3
Cerca del mediodía empezó a tocar melodías de Edith Piaf y su tristeza se remansó, se conformó con algunas furtivas sombras tambaleantes que poblaban las Ramblas y su memoria. Con la cabeza recostada sobre el acordeón y los ojos cerrados, interpretó C’est à Hambourg, evocando las sirenas de los buques y la bruma en los muelles envolviendo a la melancólica prostituta que llama a los marineros apoyada en una farola, y esa evocación portuaria y canalla le trajo el punzante recuerdo de su ex mujer, Norma Valentí, treinta y ocho años, sociolingüista, gafas de culo de vaso y espléndidas piernas, sentada ahora detrás de alguna mesa en las oficinas del Plan de Normalización Lingüística. La vio hablando por teléfono y cruzando las rodillas, emputecida y libre, una falda de satén negro y medias negras de red. Pensando en ella, interpretó la melodía tres veces seguidas, hundiendo mentalmente a su ex mujer en la depravación y el vicio de los bajos fondos de Hamburgo, mientras oía el lamento de los buques y el tintineo de las monedas rebotando entre sus piernas.

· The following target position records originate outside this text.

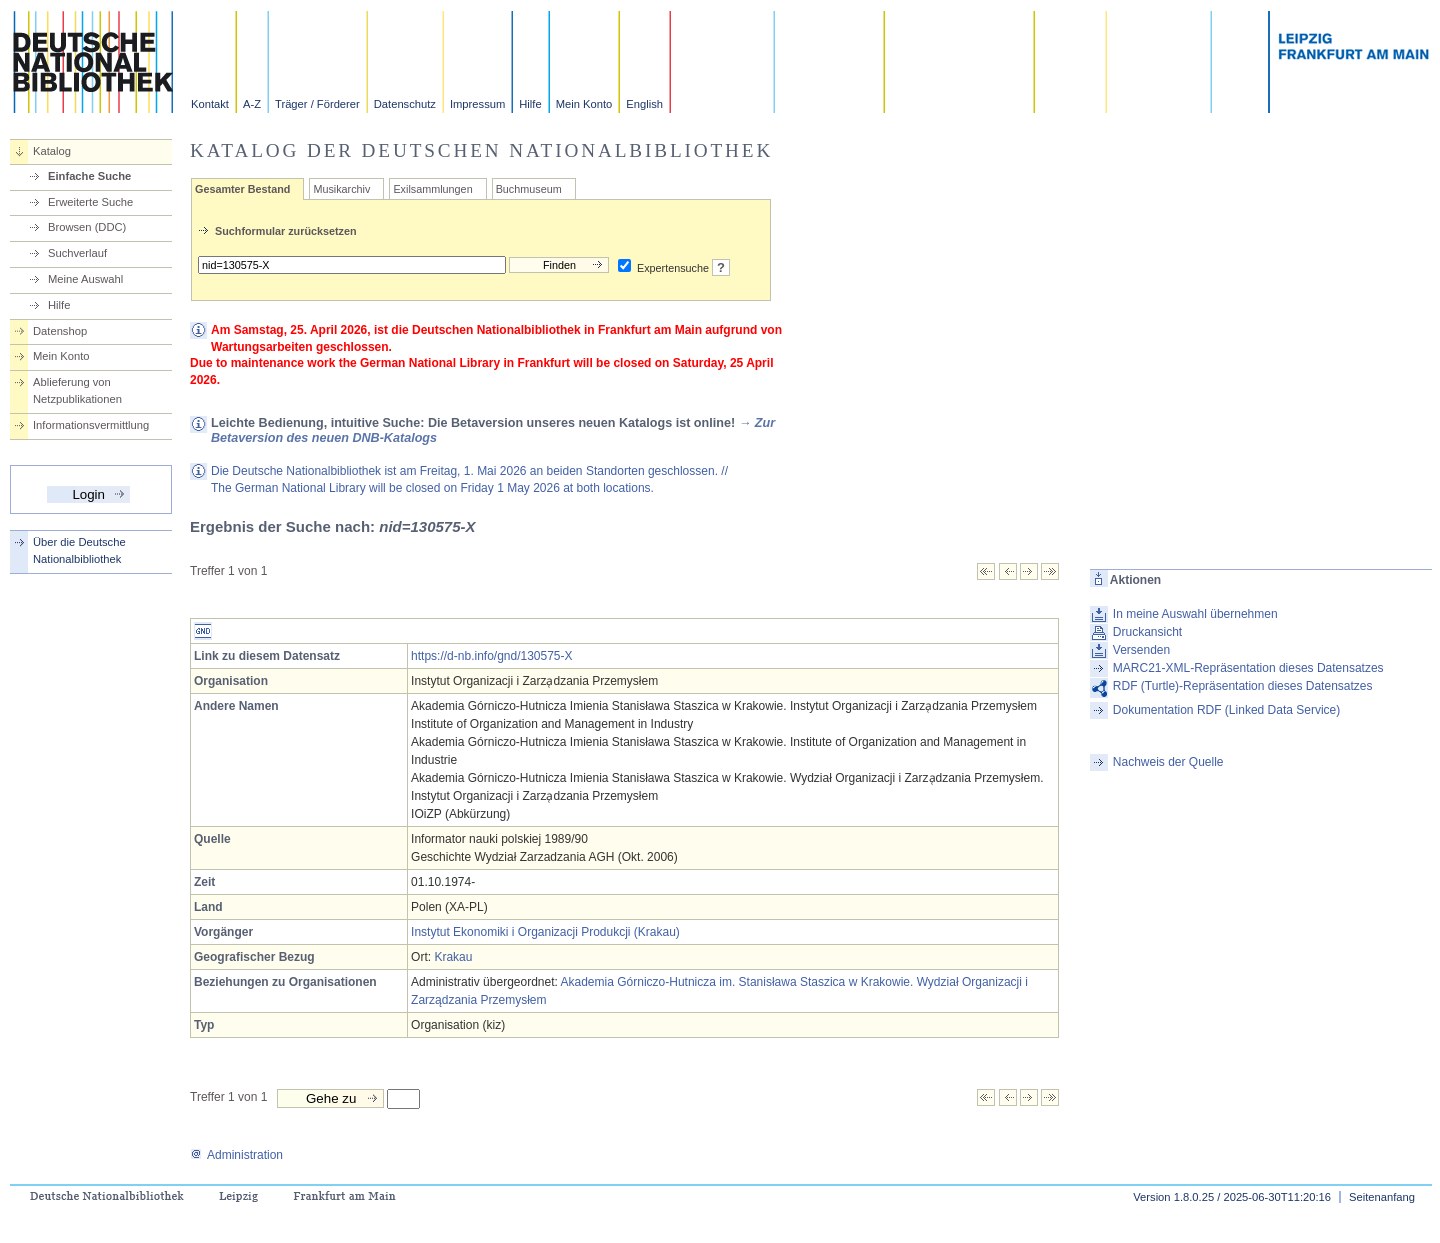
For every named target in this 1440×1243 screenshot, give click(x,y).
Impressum (477, 104)
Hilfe (530, 104)
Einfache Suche (89, 176)
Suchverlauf (77, 253)
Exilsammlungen (432, 189)
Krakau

Desde hacía diez años, Norma no quería saber nada de él, y mucho menos hablarle o verle. Marés se había hundido en la mendicidad y el anonimato, pero seguía locamente enamorado y había ideado una estratagema que le permitía hablar con ella de vez en cuando, oír su voz, sin darse a conocer. Dejó el acordeón en el suelo, cogió unas monedas, se levantó y echó a correr hacia la cabina de teléfono más próxima.